Factors affecting surface treatment and ink adhesion

The main film substrates used for labels today are BOPP, PE and PET. They have differences in mechanical properties but also in how they can successfully be printed. Applying an optimized coating on the film can in many cases improve the print result and in some cases it is the only possibility to achieve an acceptable result.

PE as a label material is sold both as topcoated and non-topcoated, and the reason for using topcoated is a considerably longer shelf-life. BOPP is mainly sold as topcoated due to more difficult corona treatment after aging.

WETTING AND ADHESION

There are measurable properties and theories for wetting and adhesion that has been developed and a few basic concepts will explain how they are linked to the printing of labels (see Figure 11.1).

In order for a strong enough interaction to develop between the binder in the printing ink and the top coat, close enough contact on a molecular level (at a level of parts of a nanometer) has to be established. For this to happen the surface energy of the film, the surface tension of the ink and the viscosity/rheology have to support it.

Surface energy is measured by comparing the wetting with standard liquids or by measuring the contact angle and calculating the surface energy (see Figures 11.2 and 11.3).

With liquids the risk of contamination from the surface may reduce the accuracy of the measurement, and with contact angle measurements the result is dependent on which algorithm is used for the calculation. Results will be different based on the method of calculation. 

The unit for surface energy and surface tension are mNm or Dyn/cm and both units have identical value.

Typically, the surface energy of topcoats is between 38 - 45 mNm and to achieve spontaneous wetting the ink has to have lower surface tension than the substrate. Good wetting can be expected if the contact angle is less than 60 degrees.

Substrates with a low surface energy can still be printed if the lack of spontaneous wetting can be compensated by a printing method which uses a nip that forces the ink to wet the substrate.

Substrates with a very high surface energy are more easily contaminated, as thermodynamically they are likely to adsorb low energy substances that will reduce the total surface energy. There are several mechanisms for adhesion to develop:

• Covalent bonds

• Hydrogen bonds

• Dispersive forces

• Mechanical interlocking

• Diffusion

By choosing the matching chemistry in ink binder and topcoat formulation, it is possible to greatly improve performance compared to a non-topcoated plastic film.

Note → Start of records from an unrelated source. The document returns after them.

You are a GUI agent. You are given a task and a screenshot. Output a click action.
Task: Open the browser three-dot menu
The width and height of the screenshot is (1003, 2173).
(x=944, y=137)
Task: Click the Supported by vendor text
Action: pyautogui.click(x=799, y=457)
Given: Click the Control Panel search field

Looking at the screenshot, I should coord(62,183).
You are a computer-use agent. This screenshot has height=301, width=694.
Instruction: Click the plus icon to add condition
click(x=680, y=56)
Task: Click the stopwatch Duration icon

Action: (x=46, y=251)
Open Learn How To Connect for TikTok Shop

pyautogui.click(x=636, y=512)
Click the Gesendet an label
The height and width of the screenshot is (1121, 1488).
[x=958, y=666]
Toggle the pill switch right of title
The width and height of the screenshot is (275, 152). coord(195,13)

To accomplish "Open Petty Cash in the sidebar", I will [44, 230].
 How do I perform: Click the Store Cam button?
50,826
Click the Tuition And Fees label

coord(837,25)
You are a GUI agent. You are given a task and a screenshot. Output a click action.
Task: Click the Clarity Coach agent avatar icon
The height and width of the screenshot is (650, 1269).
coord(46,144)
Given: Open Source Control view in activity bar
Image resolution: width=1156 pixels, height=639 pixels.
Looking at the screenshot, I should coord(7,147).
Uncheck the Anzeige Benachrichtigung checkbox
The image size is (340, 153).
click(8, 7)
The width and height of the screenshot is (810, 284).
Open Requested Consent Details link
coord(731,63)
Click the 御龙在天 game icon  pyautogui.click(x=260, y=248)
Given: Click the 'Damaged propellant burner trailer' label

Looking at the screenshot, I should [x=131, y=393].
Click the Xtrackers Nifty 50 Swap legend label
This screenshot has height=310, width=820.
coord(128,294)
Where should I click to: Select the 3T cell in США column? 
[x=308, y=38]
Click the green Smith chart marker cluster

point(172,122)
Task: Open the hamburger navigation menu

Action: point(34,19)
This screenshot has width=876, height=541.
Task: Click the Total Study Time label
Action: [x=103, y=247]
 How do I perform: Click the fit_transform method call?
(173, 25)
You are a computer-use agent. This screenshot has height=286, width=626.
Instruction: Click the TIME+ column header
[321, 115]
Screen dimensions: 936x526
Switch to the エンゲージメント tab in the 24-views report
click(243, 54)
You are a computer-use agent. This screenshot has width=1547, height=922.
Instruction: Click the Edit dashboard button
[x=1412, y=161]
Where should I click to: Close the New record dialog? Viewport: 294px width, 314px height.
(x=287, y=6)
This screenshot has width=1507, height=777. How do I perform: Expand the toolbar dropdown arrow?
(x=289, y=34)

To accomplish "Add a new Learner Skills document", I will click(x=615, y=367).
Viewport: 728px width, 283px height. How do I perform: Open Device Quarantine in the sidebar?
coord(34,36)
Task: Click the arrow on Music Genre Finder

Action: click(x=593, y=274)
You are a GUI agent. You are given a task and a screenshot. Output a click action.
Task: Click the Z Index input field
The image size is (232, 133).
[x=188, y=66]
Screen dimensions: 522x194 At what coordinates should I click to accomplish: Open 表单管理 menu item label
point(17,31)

The final performance is always a combination of the properties of the top coat and the ink chemistry. A functional group that can only create bonds in one of the layers would not improve the adhesion. The printing method and ink type will therefore define the optimal adhesion mechanism.

PRINTING METHODS AND INKS

Topcoats can be designed for a specific combination of printing method and ink system. A standard topcoat for label films usually gives good results using UV inks with flexo, letterpress, screen and inkjet. Water-based flexo also prints well on standard topcoats, but water-based inkjet topcoats are usually designed with special pigments that ‘fix’ the ink drops and absorb the water in a porous matrix that later releases it.

Liquid toner systems such as HP Indigo use toner-specific coatings, nowadays often applied in-line in the printing press.

Dry toner systems are generally less critical, but the heat resistance of the film and the topcoat have to be matched to the fusing temperature.

For solvent-based gravure, non-topcoated films have an advantage, since they reduce the risk of the cells becoming clogged with dissolved materials from the topcoat.

Foiling – either cold foiling or hot foil stamping – is usually designed to work on standard topcoats.

COMPLEX CHALLENGES

Manufacturers have developed raw materials and formulations which deliver good universal topcoats, but there are some challenges more easily addressed in the printing process. High surface energy is favorable for wet-out but detrimental to negative printing of small fonts.

High build UV curable (screen) inks, can in some cases have a very high shrinkage due to the curing mechanism which generates a stress in the coating/surface interface that might reduce adhesion. 

As mentioned above, the optimal situation is to have a good match between topcoat and ink.